• **Brief**: In the entries that follow, repeat exactly the lines from the one that has "Where should I click to: Switch" through the one that has "the hamburger menu", but omit pictures.

• **Supplied records**:
+--

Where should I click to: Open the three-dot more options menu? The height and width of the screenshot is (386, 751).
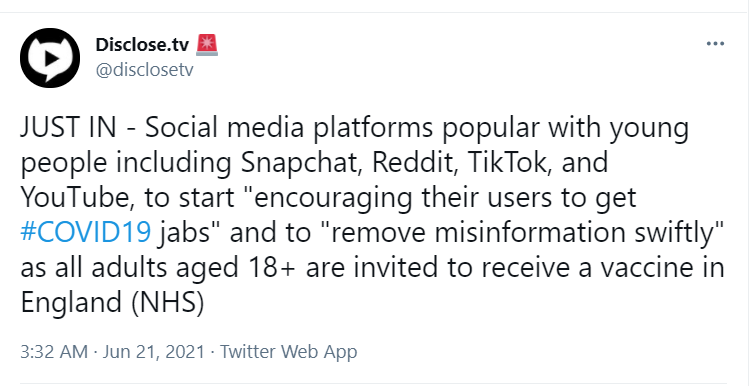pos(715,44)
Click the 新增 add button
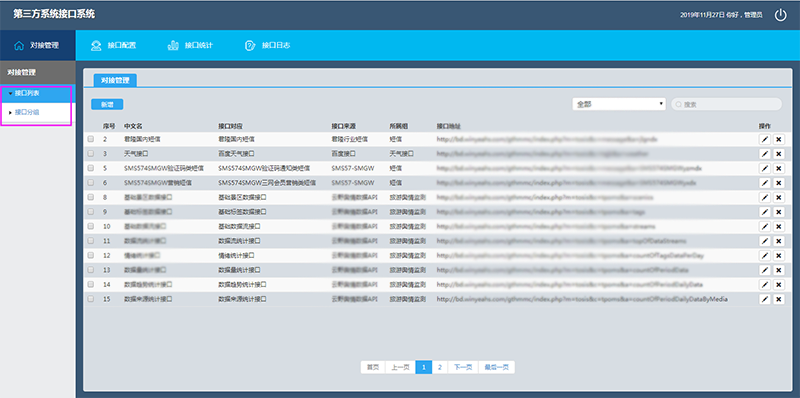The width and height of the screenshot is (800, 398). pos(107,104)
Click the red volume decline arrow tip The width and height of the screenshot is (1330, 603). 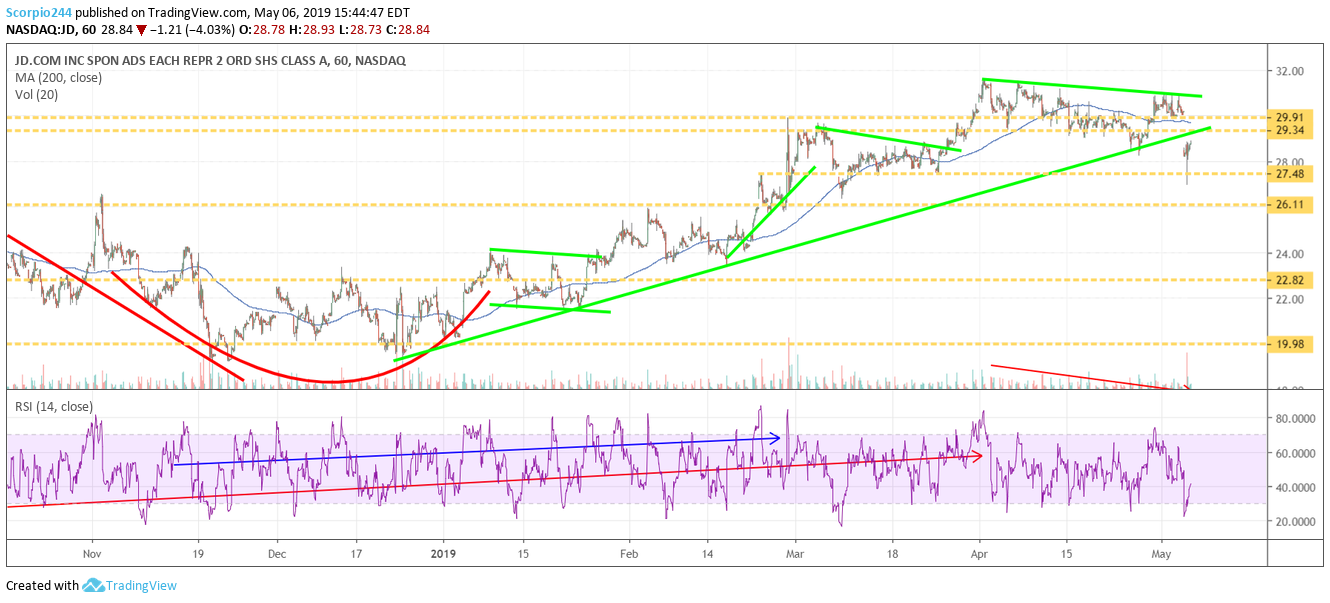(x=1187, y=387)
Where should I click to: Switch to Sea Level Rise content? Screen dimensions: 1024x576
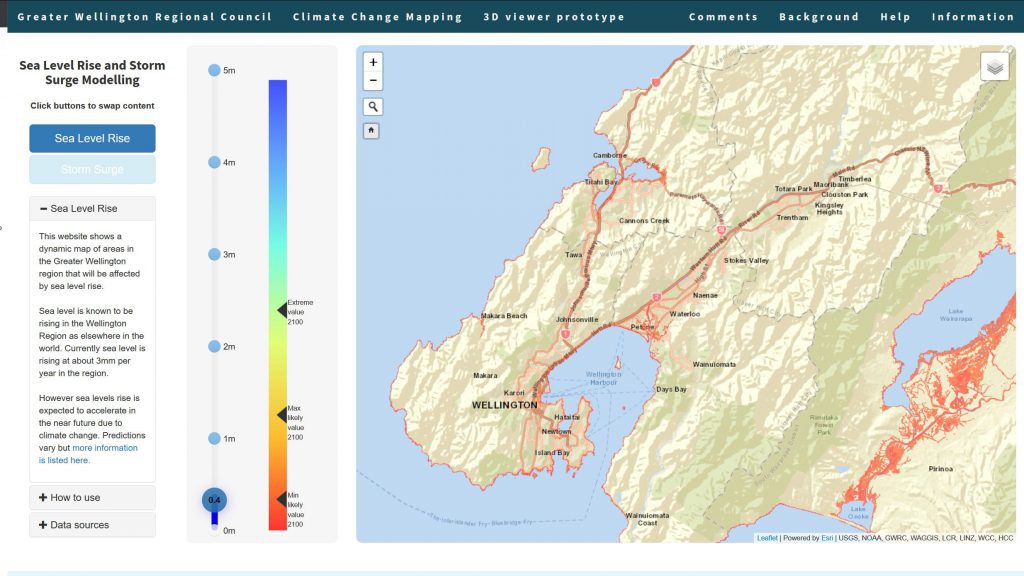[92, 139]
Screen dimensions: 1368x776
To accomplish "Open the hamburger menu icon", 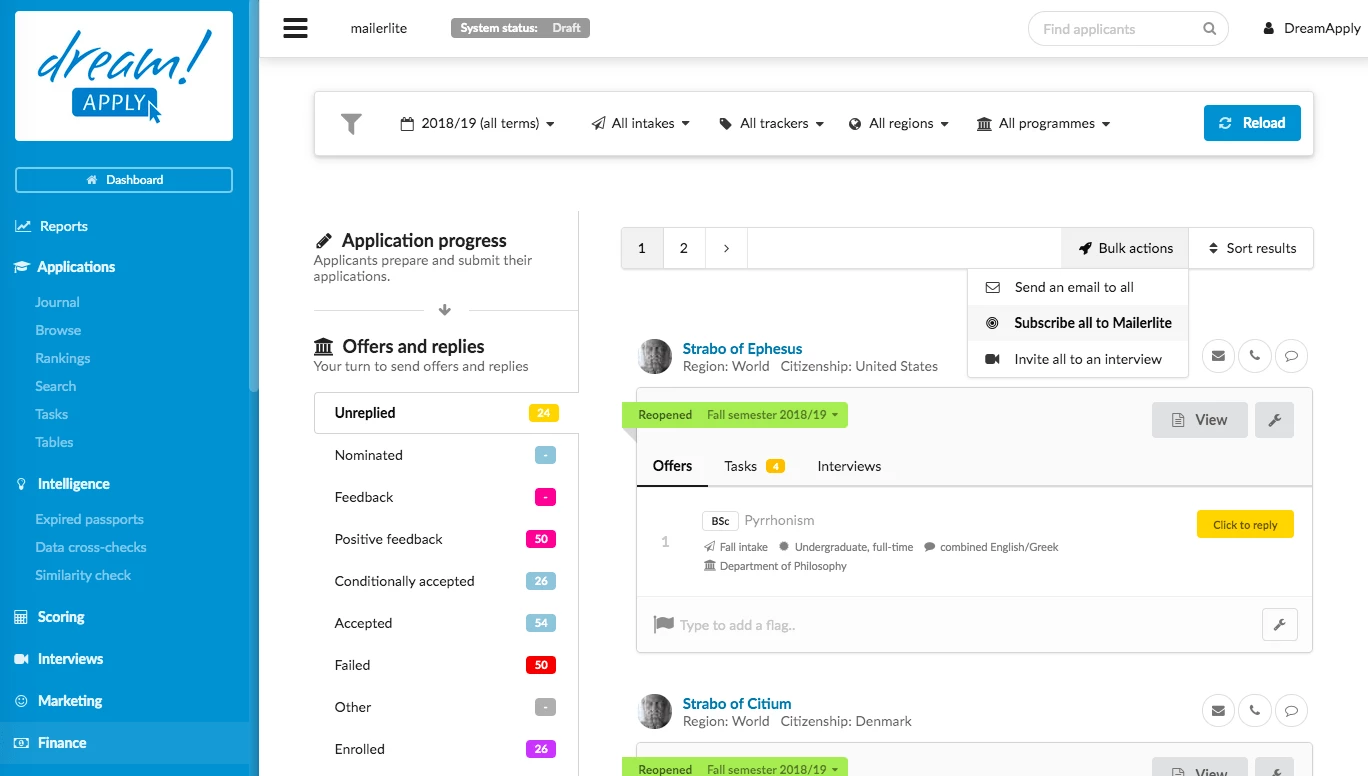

+--

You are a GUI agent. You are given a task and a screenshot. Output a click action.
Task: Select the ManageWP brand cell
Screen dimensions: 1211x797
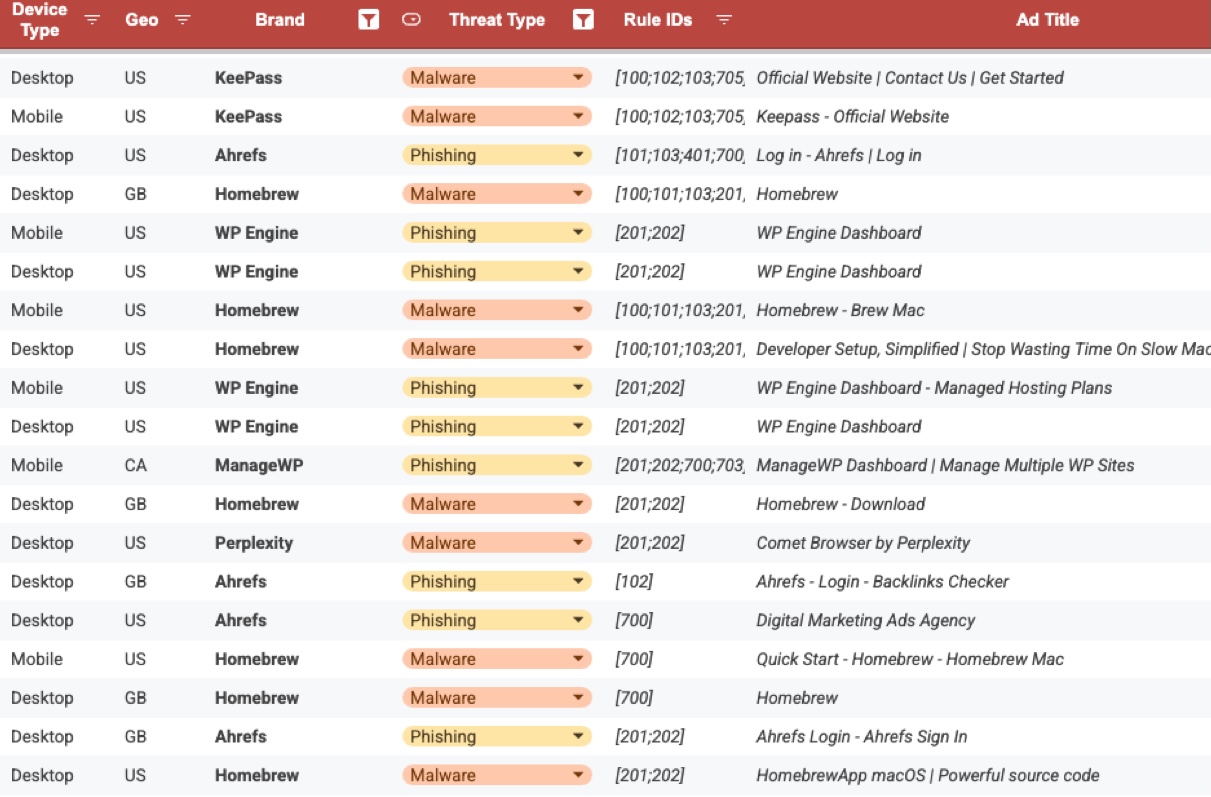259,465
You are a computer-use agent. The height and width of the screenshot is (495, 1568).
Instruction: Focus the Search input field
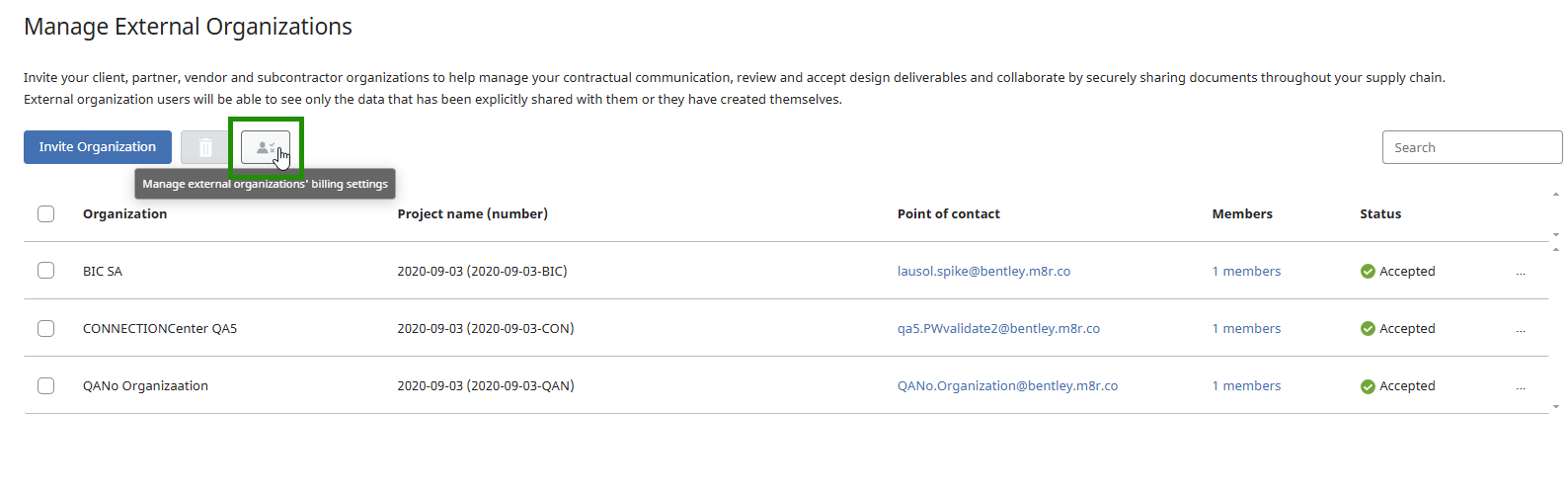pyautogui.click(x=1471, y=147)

+--

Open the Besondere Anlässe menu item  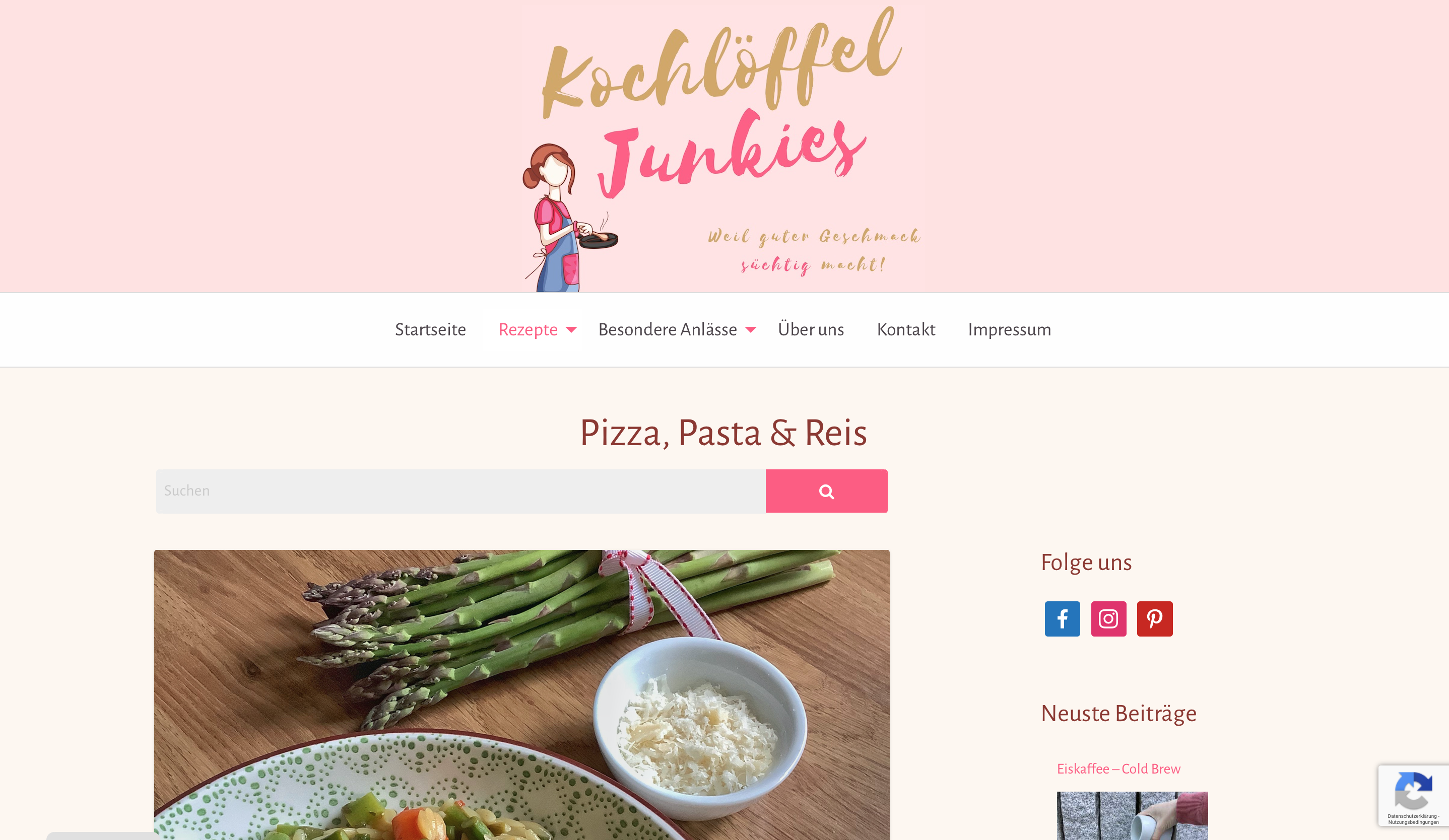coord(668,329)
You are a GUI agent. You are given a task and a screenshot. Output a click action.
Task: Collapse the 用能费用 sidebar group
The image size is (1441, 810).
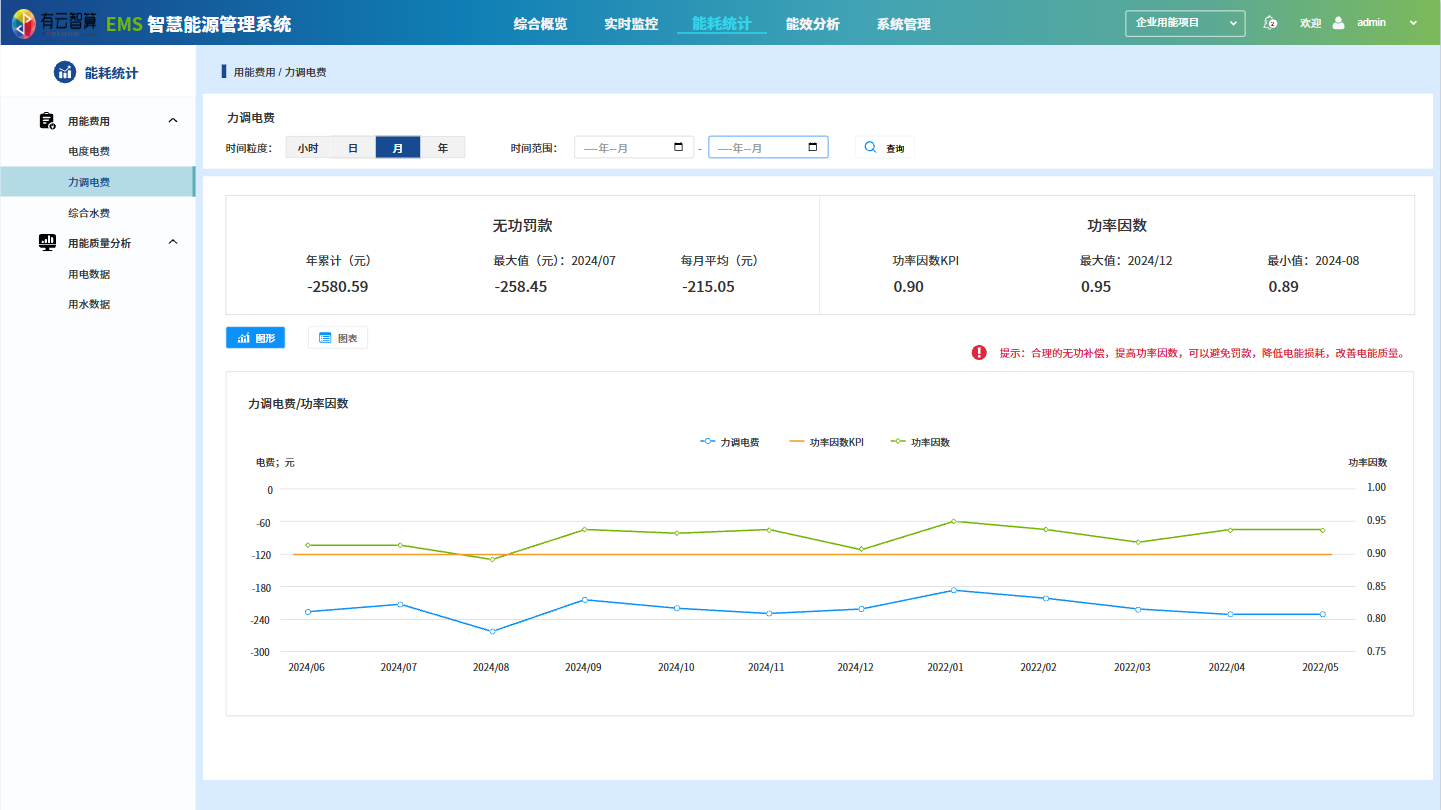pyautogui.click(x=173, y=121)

+--

• **Output below**:
Where should I click to: Switch to Sea Level Rise content? Screen dimensions: 1024x576
[92, 139]
Screen dimensions: 1368x776
To accomplish "Open the hamburger menu icon", 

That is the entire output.